Turns out this won't work. The problem is that during recovery the backups must filter out objects and tombstones based on their partition in order to report them to the correct recovery master. If tombstones don't contain any tablet and object information, then they cannot be filtered. For this to work, we'd need at least the table id and probably the hash of the key. So we're back to four 64-bit fields (Version, SegmentId, TableId, ObjectHash).
Nuke tombstones entirely. Well, sort of. Here's the proposal:

Backups maintain an in-memory bit vector for each segment they store on disk. Each bit corresponds to the liveness of an object (e.g. 1 means the object is deleted). Since objects are variable length, we need to associate an object with a specific bit. This can be done by taking the minimum object size for a segment and allocating SEGMENT_SIZE / MIN_OBJECT_SIZE bits in the vector. Then we logically split the segment into MIN_OBJECT_SIZE contiguous regions. Since at most one object can start in each region, we can use the region offset in the segment as the index in the bit vector on the backups to denote that object's liveness.

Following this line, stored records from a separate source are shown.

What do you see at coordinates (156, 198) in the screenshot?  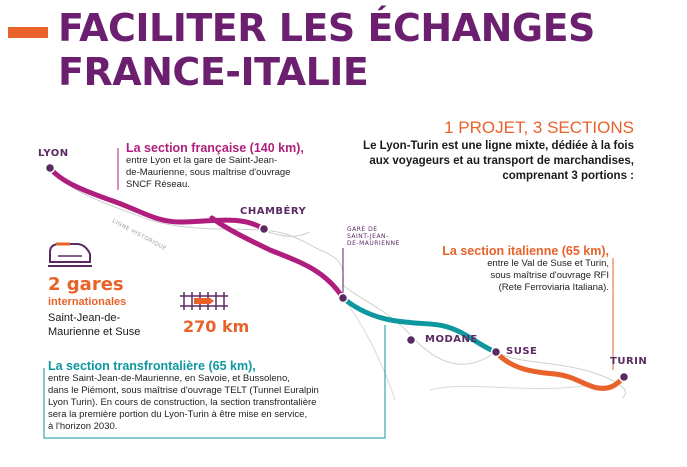 I see `french-section-line` at bounding box center [156, 198].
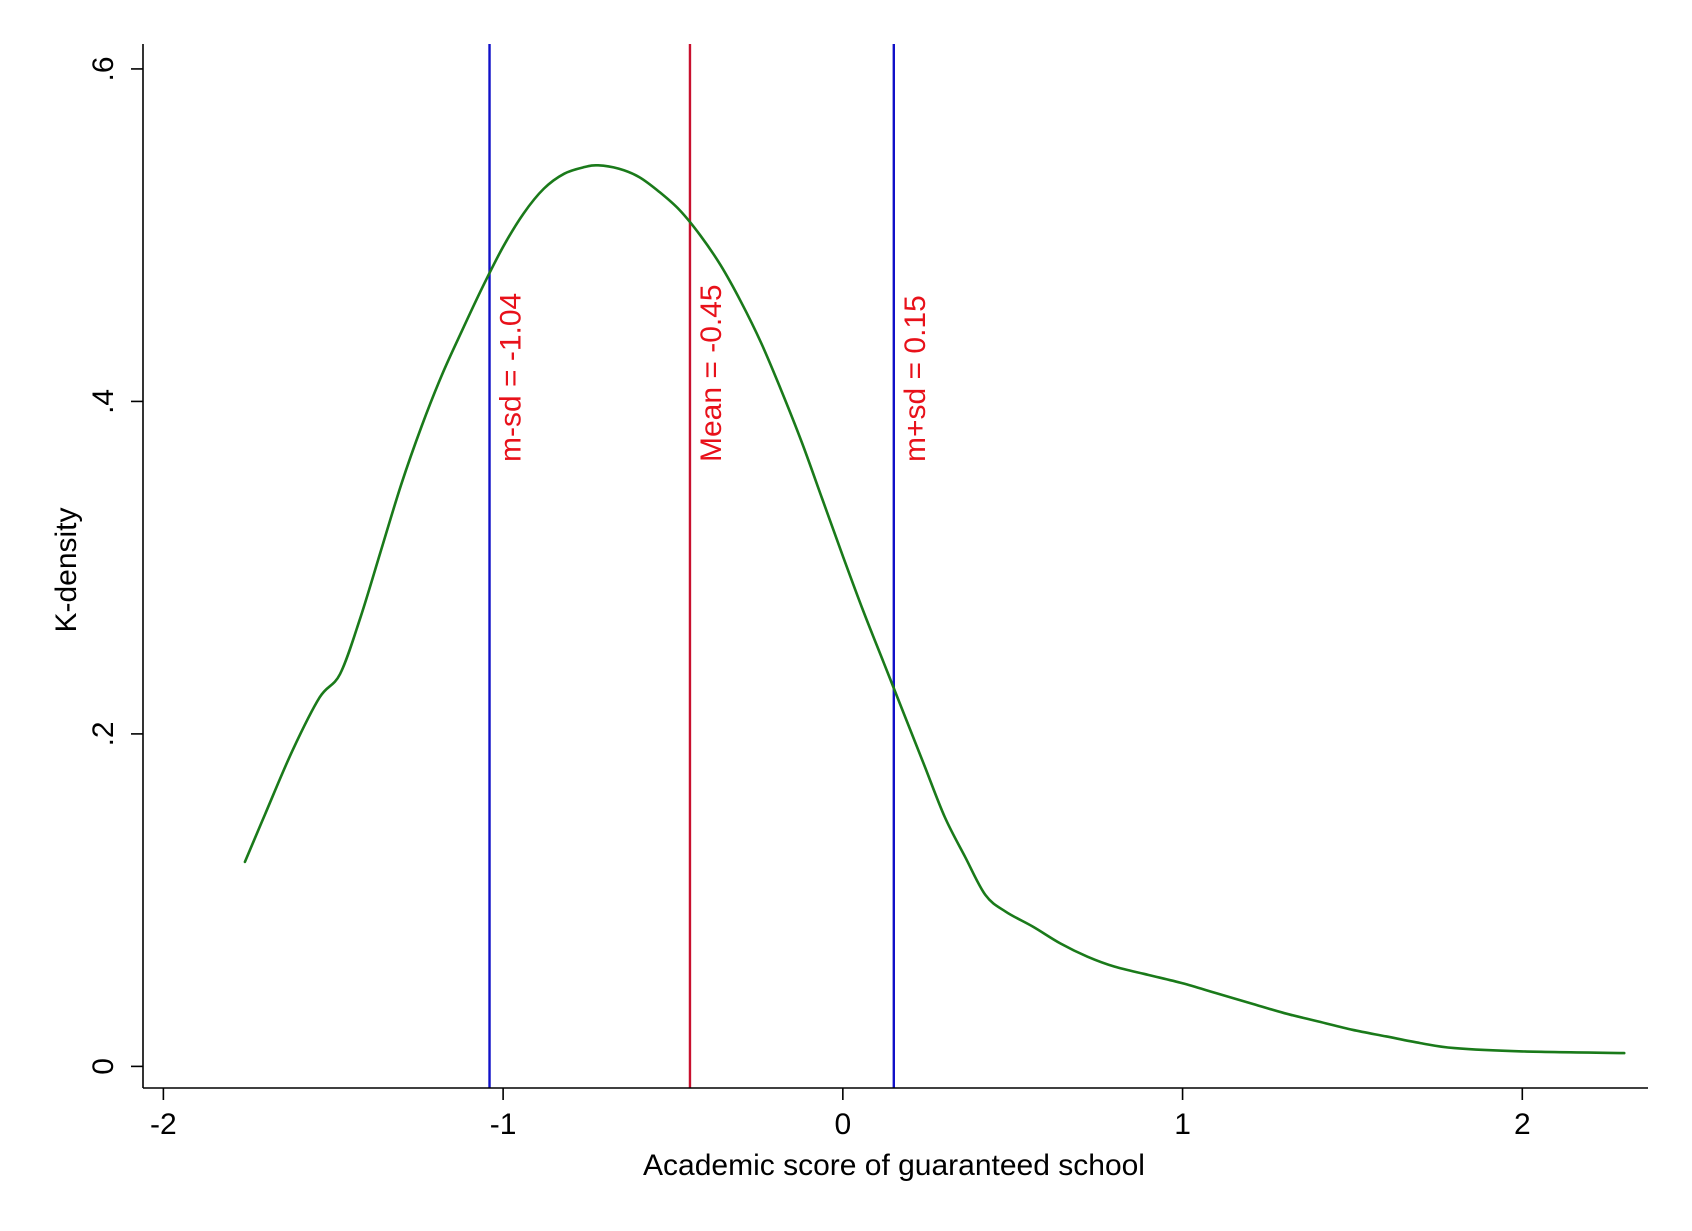 Image resolution: width=1692 pixels, height=1231 pixels. What do you see at coordinates (104, 402) in the screenshot?
I see `y-tick-label-2: .4` at bounding box center [104, 402].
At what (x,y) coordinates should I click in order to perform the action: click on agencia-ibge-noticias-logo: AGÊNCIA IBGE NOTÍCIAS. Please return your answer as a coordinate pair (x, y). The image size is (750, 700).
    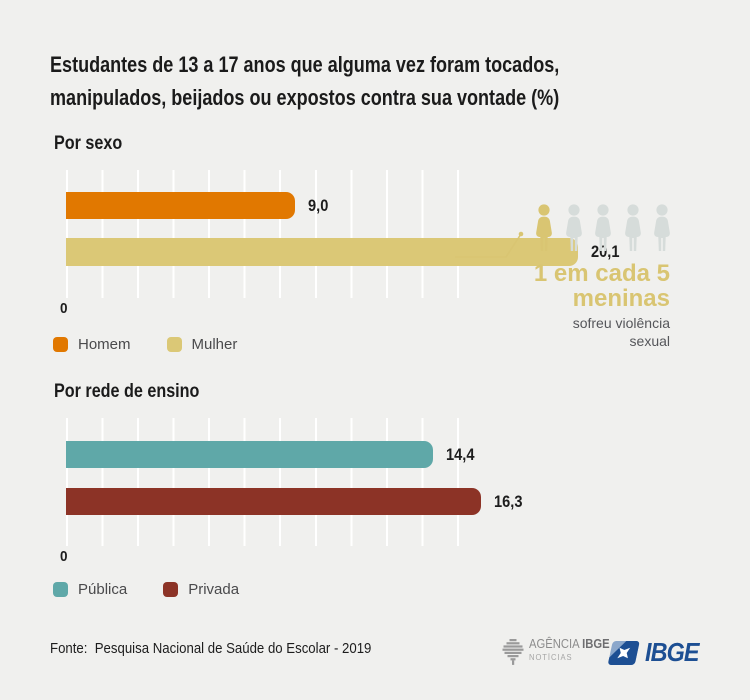
    Looking at the image, I should click on (560, 652).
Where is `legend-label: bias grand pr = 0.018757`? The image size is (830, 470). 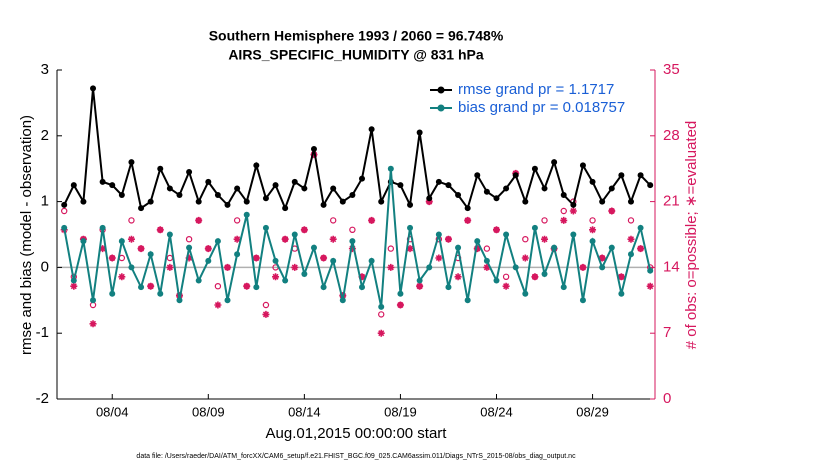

When an object is deleted, RPCs are sent to the replicas for the segment it resides in, telling them to flip the appropriate bit. Unfortunately, this breaks recovery. When finding a segment during recovery, how do we know that a prospective segment has the latest version of the bit vector? We essentially now have quasi-mutable closed segments.

A solution to this is to associate a version number with each segment. When an object is deleted, the following procedure takes place: First, the segment version number (V) is incremented on the appropriate segment (S). This value is sent to each replica along with an instruction to flip the appropriate liveness bit. Next, a special entry is appended to the head of the log stating that the minimum valid version for S is V. Finally, each Log Digest contains <SegmentId, Version> tuples for each segment in the log (this implies that the special updates need only survive in the head segment - they can be immediately cleaned from any closed one). On recovery, the head is located and the latest digest is computed using the digest in the head and any updates that were appended. Segments are only used in recovery if they have a version at least as high as the highest one determined by the head.

There's one more wrinkle. In-memory cleaning can re-arrange the contents of a segment. That is, an object may migrate towards the beginning of a segment over time. This means that when an object is deleted, its offset in the in-memory segment may not match the offset in the disk segment, which means that we can't know which bit to flip on the backup. One trivial solution to this is to add an index field to each entry, but this will likely require 2 to 3 bytes per entry. While we'd only need to add those bytes to segments that have been cleaned in memory, we'd hope the common case would be that most segments have been memory cleaned at least once, so this may not win us much.

Some tradeoffs with this approach include:
1. Extra log overhead per object to record which live bit corresponds to it.
2. Extra RPCs to backups during deletes (must both write to R backups via log and contact R other backups to flip bits). John has a clever enhancement for this where we write tombstones to special tombstone segments (or a separate tombstone log) and clean that log by batching out the bit flip updates in the background. We still have the same amount of messages in the worst case, but at least they're out of the fast path.
3. Extra memory overhead on backups to keep free bit vectors in memory for all segments stored. The overhead isn't so bad, but the necessity to flush all of the data to disk on power failure may be more of a problem.